*What needs to be done*:
Wherever the line with "[Image article] (426, 578)" sits in the listing below, transcribe from it up to and including the line with "Branch Locations (280, 1751)", exactly, and leave the remaining lines out.

*Source material*:
= = = =
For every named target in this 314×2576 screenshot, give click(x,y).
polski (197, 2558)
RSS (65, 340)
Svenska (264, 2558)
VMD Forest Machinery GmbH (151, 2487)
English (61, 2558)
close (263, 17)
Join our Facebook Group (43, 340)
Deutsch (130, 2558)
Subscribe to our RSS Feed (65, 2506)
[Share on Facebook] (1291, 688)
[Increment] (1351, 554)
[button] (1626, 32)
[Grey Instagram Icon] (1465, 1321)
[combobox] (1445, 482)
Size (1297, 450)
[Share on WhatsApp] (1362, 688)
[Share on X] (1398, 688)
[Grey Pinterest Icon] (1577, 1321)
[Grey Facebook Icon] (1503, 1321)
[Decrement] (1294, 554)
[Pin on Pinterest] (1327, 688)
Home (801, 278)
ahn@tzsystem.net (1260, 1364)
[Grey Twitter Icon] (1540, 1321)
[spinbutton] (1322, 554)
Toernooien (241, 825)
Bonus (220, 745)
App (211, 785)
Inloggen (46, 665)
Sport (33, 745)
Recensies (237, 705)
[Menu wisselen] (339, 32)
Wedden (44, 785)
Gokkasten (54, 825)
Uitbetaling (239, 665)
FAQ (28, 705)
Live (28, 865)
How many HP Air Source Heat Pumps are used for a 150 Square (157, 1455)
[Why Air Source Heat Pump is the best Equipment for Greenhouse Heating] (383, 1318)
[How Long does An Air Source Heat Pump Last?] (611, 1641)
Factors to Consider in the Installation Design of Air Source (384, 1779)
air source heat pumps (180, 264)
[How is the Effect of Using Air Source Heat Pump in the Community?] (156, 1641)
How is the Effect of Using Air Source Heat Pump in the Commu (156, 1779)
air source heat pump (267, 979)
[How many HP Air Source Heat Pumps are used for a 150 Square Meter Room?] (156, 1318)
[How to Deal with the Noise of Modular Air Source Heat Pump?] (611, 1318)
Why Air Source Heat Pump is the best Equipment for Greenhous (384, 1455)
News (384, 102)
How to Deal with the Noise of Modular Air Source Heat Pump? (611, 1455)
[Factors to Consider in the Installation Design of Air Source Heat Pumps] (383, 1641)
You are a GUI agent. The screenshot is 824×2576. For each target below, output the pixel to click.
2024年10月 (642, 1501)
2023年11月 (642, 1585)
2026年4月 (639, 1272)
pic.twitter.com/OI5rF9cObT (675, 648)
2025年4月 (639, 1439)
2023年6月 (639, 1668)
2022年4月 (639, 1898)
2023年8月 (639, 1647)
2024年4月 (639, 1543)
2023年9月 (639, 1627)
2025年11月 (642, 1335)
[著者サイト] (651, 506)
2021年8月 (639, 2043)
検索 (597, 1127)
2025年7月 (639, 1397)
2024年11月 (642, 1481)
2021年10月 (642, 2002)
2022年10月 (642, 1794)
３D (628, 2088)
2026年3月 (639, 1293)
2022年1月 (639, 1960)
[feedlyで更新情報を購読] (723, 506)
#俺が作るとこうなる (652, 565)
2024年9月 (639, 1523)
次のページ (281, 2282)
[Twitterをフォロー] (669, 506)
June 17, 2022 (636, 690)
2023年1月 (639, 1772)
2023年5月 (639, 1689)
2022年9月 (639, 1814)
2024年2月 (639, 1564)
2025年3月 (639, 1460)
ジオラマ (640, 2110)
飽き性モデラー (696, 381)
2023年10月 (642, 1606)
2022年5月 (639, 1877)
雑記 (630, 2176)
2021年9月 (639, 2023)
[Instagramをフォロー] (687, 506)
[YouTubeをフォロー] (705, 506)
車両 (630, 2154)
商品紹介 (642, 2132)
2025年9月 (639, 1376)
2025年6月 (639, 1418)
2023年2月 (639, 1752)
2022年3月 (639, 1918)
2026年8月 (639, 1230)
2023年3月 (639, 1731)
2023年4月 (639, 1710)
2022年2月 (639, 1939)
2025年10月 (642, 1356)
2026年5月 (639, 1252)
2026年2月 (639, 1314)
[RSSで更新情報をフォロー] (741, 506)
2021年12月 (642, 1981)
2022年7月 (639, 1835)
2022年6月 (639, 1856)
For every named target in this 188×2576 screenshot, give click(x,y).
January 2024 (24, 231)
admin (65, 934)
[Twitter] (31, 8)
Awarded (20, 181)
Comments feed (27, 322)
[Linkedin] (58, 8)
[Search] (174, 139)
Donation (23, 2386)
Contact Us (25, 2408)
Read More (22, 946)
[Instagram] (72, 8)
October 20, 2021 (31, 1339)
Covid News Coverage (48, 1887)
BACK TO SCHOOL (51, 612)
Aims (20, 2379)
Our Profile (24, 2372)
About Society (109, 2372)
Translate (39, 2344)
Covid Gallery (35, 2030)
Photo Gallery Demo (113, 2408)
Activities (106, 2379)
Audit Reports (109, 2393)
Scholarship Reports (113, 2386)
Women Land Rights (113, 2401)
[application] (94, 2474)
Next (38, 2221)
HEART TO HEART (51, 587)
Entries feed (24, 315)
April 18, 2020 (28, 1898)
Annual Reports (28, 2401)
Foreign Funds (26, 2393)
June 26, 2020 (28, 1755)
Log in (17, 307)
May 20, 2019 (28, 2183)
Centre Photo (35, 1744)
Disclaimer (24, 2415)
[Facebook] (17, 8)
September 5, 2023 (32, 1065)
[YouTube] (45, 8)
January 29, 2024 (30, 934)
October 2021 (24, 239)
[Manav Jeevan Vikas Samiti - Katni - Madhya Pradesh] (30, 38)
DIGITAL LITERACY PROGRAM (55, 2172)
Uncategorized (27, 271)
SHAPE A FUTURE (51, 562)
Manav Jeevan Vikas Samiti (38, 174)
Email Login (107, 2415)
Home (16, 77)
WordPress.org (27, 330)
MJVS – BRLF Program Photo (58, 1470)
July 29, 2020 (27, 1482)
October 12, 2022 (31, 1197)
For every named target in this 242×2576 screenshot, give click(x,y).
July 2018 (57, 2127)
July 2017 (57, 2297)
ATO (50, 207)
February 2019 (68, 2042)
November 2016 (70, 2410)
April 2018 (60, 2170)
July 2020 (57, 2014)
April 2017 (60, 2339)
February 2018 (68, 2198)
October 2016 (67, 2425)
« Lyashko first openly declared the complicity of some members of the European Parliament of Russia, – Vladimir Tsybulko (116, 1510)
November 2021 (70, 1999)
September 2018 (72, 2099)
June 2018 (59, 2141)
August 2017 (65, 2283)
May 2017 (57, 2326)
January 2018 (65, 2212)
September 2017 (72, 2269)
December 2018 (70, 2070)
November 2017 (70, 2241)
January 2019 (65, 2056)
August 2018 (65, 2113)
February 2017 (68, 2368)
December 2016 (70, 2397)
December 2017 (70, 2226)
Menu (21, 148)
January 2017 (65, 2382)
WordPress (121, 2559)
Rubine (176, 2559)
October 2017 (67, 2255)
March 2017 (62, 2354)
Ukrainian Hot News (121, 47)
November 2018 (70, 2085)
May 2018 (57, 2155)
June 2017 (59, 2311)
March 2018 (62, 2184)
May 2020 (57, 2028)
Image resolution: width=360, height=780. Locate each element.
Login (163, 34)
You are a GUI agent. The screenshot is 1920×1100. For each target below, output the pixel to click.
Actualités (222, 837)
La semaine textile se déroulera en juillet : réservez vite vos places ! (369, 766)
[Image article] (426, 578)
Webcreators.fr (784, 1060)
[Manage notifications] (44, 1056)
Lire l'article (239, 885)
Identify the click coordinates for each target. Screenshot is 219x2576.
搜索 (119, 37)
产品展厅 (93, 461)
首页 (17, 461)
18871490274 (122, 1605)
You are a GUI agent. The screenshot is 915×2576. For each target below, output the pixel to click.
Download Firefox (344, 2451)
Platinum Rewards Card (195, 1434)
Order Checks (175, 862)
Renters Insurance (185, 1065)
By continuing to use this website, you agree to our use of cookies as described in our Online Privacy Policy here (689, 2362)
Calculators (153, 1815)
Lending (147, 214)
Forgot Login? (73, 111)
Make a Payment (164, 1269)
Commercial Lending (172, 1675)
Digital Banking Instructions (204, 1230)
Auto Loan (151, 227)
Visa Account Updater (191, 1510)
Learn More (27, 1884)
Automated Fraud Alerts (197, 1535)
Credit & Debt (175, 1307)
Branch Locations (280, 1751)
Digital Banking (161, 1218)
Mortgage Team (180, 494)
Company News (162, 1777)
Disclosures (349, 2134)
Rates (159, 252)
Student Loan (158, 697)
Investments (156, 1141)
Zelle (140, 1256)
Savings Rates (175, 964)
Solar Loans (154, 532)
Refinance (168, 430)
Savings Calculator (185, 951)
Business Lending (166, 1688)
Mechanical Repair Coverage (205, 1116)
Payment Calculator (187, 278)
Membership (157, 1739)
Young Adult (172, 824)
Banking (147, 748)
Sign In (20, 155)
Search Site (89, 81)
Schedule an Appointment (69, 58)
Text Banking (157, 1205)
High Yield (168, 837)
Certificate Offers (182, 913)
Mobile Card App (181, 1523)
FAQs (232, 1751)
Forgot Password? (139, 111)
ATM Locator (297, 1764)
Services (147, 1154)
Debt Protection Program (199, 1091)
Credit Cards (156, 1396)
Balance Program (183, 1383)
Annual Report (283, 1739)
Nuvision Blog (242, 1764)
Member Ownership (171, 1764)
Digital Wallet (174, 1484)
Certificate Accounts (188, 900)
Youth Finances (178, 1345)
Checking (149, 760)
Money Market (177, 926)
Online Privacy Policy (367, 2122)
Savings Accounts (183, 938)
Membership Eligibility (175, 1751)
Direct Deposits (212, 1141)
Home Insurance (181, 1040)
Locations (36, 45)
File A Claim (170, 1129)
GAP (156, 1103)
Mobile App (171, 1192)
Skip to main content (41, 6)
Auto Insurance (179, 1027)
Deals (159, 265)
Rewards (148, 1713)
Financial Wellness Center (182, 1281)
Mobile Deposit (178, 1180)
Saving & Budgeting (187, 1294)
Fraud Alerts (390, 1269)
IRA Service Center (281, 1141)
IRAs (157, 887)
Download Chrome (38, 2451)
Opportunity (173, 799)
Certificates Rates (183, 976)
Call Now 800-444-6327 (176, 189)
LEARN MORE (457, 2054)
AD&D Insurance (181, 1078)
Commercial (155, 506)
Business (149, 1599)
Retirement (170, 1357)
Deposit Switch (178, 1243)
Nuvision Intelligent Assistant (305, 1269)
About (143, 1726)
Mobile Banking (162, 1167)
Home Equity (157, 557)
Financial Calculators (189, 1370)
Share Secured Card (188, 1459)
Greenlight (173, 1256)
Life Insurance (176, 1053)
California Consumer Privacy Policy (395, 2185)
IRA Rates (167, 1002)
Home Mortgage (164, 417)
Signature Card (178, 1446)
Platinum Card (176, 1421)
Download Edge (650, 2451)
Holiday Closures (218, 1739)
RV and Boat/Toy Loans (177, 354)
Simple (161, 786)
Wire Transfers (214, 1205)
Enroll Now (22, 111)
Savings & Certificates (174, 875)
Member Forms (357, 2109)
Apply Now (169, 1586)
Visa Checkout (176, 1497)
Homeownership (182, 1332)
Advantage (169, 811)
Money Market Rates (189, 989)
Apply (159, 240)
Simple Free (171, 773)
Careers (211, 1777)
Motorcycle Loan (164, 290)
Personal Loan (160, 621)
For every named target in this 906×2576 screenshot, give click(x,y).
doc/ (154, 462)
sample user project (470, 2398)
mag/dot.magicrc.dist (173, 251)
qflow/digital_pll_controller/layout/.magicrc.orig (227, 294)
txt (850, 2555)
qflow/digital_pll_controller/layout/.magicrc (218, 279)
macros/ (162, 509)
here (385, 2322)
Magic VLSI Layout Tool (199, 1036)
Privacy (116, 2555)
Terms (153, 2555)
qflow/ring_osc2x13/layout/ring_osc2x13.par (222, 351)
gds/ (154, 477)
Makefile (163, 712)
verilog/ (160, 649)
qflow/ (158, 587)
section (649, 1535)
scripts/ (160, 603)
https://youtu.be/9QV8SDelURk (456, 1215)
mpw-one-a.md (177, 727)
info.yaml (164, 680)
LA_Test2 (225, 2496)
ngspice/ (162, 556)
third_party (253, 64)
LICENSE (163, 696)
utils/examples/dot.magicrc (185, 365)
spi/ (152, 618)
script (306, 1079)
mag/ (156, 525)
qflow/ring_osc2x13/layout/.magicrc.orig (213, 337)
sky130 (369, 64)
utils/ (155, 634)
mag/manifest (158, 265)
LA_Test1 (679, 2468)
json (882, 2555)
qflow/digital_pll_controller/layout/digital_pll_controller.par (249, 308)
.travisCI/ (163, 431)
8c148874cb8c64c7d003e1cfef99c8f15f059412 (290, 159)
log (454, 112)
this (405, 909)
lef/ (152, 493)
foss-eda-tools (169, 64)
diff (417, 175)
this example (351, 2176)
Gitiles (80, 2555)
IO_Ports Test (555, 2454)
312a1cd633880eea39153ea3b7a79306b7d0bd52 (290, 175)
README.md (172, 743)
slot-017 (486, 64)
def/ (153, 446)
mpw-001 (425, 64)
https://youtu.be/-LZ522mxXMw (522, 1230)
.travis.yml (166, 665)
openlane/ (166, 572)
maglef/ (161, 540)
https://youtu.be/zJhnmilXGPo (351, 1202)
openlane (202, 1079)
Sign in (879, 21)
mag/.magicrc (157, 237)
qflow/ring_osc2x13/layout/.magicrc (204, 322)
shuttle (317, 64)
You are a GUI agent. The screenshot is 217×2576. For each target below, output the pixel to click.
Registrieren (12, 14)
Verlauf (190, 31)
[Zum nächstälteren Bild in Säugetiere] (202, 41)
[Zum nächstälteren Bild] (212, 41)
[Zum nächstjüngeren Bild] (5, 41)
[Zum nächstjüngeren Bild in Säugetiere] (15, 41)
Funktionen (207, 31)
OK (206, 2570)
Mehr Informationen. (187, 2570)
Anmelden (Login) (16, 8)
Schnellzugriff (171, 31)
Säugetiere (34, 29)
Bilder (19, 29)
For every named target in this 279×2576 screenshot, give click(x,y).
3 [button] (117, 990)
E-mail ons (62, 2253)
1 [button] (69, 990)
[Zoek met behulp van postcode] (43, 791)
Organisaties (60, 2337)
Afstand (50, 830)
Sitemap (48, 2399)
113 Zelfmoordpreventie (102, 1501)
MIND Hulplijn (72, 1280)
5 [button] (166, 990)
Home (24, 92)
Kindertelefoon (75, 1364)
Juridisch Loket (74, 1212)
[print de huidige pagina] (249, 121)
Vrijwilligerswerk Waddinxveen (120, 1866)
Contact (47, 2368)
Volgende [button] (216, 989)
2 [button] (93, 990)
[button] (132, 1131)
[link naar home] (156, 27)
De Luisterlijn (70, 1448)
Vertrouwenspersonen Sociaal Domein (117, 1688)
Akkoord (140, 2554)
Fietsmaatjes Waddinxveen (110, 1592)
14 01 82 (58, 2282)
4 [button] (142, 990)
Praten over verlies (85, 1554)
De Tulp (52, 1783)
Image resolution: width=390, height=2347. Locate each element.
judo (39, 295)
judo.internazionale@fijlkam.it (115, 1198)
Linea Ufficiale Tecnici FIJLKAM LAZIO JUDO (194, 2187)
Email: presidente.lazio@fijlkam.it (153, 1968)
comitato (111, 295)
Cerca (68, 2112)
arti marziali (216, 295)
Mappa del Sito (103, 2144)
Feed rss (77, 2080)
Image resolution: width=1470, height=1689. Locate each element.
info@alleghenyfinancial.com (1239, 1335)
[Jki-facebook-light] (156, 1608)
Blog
= = = =
*Written reply*:
[Image article] (426, 578)
Webcreators.fr (784, 1060)
[Manage notifications] (44, 1056)
Lire l'article (239, 885)
Identify the click coordinates for each target. Screenshot is 219x2576.
搜索 (119, 37)
产品展厅 (93, 461)
首页 (17, 461)
18871490274 (122, 1605)
You are a GUI agent. The screenshot is 915×2576. For each target below, output the pixel to click.
Download Firefox (344, 2451)
Platinum Rewards Card (195, 1434)
Order Checks (175, 862)
Renters Insurance (185, 1065)
By continuing to use this website, you agree to our use of cookies as described in our Online Privacy Policy here (689, 2362)
Calculators (153, 1815)
Lending (147, 214)
Forgot Login? (73, 111)
Make a Payment (164, 1269)
Commercial Lending (172, 1675)
Digital Banking Instructions (204, 1230)
Auto Loan (151, 227)
Visa Account Updater (191, 1510)
Learn More (27, 1884)
Automated Fraud Alerts (197, 1535)
Credit & Debt (175, 1307)
Branch Locations (280, 1751)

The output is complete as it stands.